Section 3: Formulation & Implementation (The Move You Make)


  1. Question: What is a Cost Leadership strategy?
    • Answer: Producing standardized goods or services at the lowest cost in the industry to appeal to a broad market.
  2. Question: What is a Differentiation strategy?
    • Answer: Producing goods or services that customers perceive as being different or unique in ways that are important to them, allowing for a premium price.
  3. Question: What does it mean to be “Stuck in the Middle”?
    • Answer: When a firm fails to clearly choose between cost leadership and differentiation, resulting in low profitability.
  4. Question: What is the BCG Matrix?
    • Answer: A corporate-level strategy tool that classifies business units based on market share and market growth into Stars, Cash Cows, Question Marks, and Dogs.
  1. Question: What is Related Diversification?
    • Answer: Entering a new business that shares links (products, technologies, or distribution channels) with current businesses.
  2. Question: What is Unrelated Diversification?
    • Answer: Entering a business with no meaningful connection to current businesses (often to spread financial risk).
  3. Question: What is the Agency Problem?
    • Answer: A conflict of interest that occurs when the agents (managers) act in their own self-interest rather than in the interest of the principals (owners/shareholders).
  4. Question: What is the Balanced Scorecard?
    • Answer: A strategic management framework that tracks performance across four perspectives: Financial, Customer, Internal Processes, and Learning/Growth.
  1. Question: Define Corporate Social Responsibility (CSR).
    • Answer: The idea that a company should play a positive role in society and consider the environmental and social impact of its business decisions.
  2. Question: What is a Strategic Alliance?
    • Answer: A cooperative agreement between firms to share resources or knowledge for a competitive advantage (e.g., Starbucks inside Target).

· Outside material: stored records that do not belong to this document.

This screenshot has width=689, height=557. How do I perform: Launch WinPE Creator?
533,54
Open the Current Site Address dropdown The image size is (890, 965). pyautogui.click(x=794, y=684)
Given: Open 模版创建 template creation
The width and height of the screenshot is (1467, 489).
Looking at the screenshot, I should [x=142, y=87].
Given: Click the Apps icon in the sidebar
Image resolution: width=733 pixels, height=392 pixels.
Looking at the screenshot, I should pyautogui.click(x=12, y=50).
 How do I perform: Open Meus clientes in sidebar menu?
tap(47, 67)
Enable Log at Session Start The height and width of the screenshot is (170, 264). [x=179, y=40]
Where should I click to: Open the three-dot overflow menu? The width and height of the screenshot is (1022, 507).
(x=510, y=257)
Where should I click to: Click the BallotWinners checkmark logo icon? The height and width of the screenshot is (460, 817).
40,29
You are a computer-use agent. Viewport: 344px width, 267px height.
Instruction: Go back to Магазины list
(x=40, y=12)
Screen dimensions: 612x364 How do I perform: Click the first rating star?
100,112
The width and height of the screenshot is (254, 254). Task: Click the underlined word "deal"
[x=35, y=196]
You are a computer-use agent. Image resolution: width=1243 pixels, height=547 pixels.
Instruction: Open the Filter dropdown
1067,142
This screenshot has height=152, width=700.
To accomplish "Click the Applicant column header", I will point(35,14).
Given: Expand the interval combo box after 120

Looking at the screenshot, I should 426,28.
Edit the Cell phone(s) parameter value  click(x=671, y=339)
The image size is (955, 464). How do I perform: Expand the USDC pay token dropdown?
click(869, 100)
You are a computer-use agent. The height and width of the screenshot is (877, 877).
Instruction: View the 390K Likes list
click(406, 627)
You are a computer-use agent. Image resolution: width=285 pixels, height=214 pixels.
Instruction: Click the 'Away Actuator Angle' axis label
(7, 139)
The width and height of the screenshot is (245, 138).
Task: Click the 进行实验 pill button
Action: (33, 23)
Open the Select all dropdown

  3. Question: What is the primary role of the Board of Directors?
    • Answer: To provide oversight of the CEO/management, ensure ethical behavior, and protect shareholder interests.
  4. Question: What is Synergy?
    • Answer: The condition where the whole is greater than the sum of its parts ($1 + 1 = 3$).
  5. Question: What is Business Ethics?
    • Answer: The principles and standards that determine acceptable conduct in business.
  6. Question: What is an Integrated Cost Leadership/Differentiation strategy?
    • Answer: Providing relatively low-cost products with some differentiated features (e.g., Target).
  7. Question: What is a Mission Statement?
    • Answer: A declaration of the firm’s core purpose and the focus of its operations (the “Who we are and what we do” of the company).